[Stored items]
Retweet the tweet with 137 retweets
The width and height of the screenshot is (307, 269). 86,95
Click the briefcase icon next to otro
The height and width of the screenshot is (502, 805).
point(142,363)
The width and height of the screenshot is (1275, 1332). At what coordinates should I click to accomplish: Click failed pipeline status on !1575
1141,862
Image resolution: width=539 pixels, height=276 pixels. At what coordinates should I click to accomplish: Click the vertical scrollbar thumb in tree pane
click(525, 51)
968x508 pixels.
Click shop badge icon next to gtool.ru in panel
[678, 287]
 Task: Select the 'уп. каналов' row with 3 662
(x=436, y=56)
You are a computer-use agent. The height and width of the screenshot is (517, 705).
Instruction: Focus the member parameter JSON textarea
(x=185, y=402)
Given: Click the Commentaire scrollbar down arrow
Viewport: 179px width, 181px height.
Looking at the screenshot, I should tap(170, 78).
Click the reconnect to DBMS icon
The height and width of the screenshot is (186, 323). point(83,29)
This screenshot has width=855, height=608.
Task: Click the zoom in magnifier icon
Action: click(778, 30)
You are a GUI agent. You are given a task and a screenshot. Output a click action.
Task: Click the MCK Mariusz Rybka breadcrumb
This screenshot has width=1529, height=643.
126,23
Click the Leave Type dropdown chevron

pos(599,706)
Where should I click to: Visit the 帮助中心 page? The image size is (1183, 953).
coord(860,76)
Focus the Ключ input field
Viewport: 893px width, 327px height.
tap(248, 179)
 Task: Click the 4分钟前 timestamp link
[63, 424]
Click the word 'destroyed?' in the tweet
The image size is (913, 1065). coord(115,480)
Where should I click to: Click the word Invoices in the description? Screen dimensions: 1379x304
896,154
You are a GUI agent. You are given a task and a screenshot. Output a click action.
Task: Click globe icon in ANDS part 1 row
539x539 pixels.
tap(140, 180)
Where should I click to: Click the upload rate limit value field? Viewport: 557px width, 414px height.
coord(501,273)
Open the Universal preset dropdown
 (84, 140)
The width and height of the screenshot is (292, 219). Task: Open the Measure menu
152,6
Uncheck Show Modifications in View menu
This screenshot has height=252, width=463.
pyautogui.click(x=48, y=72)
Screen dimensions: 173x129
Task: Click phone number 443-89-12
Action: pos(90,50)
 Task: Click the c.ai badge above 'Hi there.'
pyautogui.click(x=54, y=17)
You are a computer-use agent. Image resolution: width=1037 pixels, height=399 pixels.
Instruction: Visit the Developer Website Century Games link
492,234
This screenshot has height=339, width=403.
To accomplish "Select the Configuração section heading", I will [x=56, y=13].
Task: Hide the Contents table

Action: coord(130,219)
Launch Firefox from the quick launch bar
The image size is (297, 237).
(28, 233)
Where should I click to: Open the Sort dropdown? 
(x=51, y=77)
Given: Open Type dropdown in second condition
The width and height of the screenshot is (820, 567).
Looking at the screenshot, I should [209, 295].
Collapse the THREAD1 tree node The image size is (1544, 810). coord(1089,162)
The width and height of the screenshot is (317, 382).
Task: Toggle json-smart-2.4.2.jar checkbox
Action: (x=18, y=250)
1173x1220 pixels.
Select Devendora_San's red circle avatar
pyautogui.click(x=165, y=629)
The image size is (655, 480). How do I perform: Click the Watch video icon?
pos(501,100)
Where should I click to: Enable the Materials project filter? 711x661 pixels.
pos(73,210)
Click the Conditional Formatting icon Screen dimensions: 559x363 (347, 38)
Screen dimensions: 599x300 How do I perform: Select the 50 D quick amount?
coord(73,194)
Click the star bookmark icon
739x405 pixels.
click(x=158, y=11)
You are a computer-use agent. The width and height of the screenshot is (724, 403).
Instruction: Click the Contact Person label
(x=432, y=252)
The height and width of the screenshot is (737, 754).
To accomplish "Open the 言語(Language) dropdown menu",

▶ [Your objective]:
Each record above must be given again exactly as written.

▶ [Exercise answer]:
Retweet the tweet with 137 retweets
The width and height of the screenshot is (307, 269). 86,95
Click the briefcase icon next to otro
The height and width of the screenshot is (502, 805).
point(142,363)
The width and height of the screenshot is (1275, 1332). At what coordinates should I click to accomplish: Click failed pipeline status on !1575
1141,862
Image resolution: width=539 pixels, height=276 pixels. At what coordinates should I click to accomplish: Click the vertical scrollbar thumb in tree pane
click(525, 51)
968x508 pixels.
Click shop badge icon next to gtool.ru in panel
[678, 287]
 Task: Select the 'уп. каналов' row with 3 662
(x=436, y=56)
You are a computer-use agent. The height and width of the screenshot is (517, 705).
Instruction: Focus the member parameter JSON textarea
(x=185, y=402)
Given: Click the Commentaire scrollbar down arrow
Viewport: 179px width, 181px height.
Looking at the screenshot, I should tap(170, 78).
Click the reconnect to DBMS icon
The height and width of the screenshot is (186, 323). point(83,29)
This screenshot has width=855, height=608.
Task: Click the zoom in magnifier icon
Action: click(778, 30)
You are a GUI agent. You are given a task and a screenshot. Output a click action.
Task: Click the MCK Mariusz Rybka breadcrumb
This screenshot has width=1529, height=643.
126,23
Click the Leave Type dropdown chevron

pos(599,706)
Where should I click to: Visit the 帮助中心 page? The image size is (1183, 953).
coord(860,76)
Focus the Ключ input field
Viewport: 893px width, 327px height.
tap(248, 179)
 Task: Click the 4分钟前 timestamp link
[63, 424]
Click the word 'destroyed?' in the tweet
The image size is (913, 1065). coord(115,480)
Where should I click to: Click the word Invoices in the description? Screen dimensions: 1379x304
896,154
You are a GUI agent. You are given a task and a screenshot. Output a click action.
Task: Click globe icon in ANDS part 1 row
539x539 pixels.
tap(140, 180)
Where should I click to: Click the upload rate limit value field? Viewport: 557px width, 414px height.
coord(501,273)
Open the Universal preset dropdown
 (84, 140)
The width and height of the screenshot is (292, 219). Task: Open the Measure menu
152,6
Uncheck Show Modifications in View menu
This screenshot has height=252, width=463.
pyautogui.click(x=48, y=72)
Screen dimensions: 173x129
Task: Click phone number 443-89-12
Action: pos(90,50)
 Task: Click the c.ai badge above 'Hi there.'
pyautogui.click(x=54, y=17)
You are a computer-use agent. Image resolution: width=1037 pixels, height=399 pixels.
Instruction: Visit the Developer Website Century Games link
492,234
This screenshot has height=339, width=403.
To accomplish "Select the Configuração section heading", I will [x=56, y=13].
Task: Hide the Contents table

Action: coord(130,219)
Launch Firefox from the quick launch bar
The image size is (297, 237).
(28, 233)
Where should I click to: Open the Sort dropdown? 
(x=51, y=77)
Given: Open Type dropdown in second condition
The width and height of the screenshot is (820, 567).
Looking at the screenshot, I should [209, 295].
Collapse the THREAD1 tree node The image size is (1544, 810). coord(1089,162)
The width and height of the screenshot is (317, 382).
Task: Toggle json-smart-2.4.2.jar checkbox
Action: (x=18, y=250)
1173x1220 pixels.
Select Devendora_San's red circle avatar
pyautogui.click(x=165, y=629)
The image size is (655, 480). How do I perform: Click the Watch video icon?
pos(501,100)
Where should I click to: Enable the Materials project filter? 711x661 pixels.
pos(73,210)
Click the Conditional Formatting icon Screen dimensions: 559x363 (347, 38)
Screen dimensions: 599x300 How do I perform: Select the 50 D quick amount?
coord(73,194)
Click the star bookmark icon
739x405 pixels.
click(x=158, y=11)
You are a computer-use agent. The width and height of the screenshot is (724, 403).
Instruction: Click the Contact Person label
(x=432, y=252)
The height and width of the screenshot is (737, 754).
To accomplish "Open the 言語(Language) dropdown menu",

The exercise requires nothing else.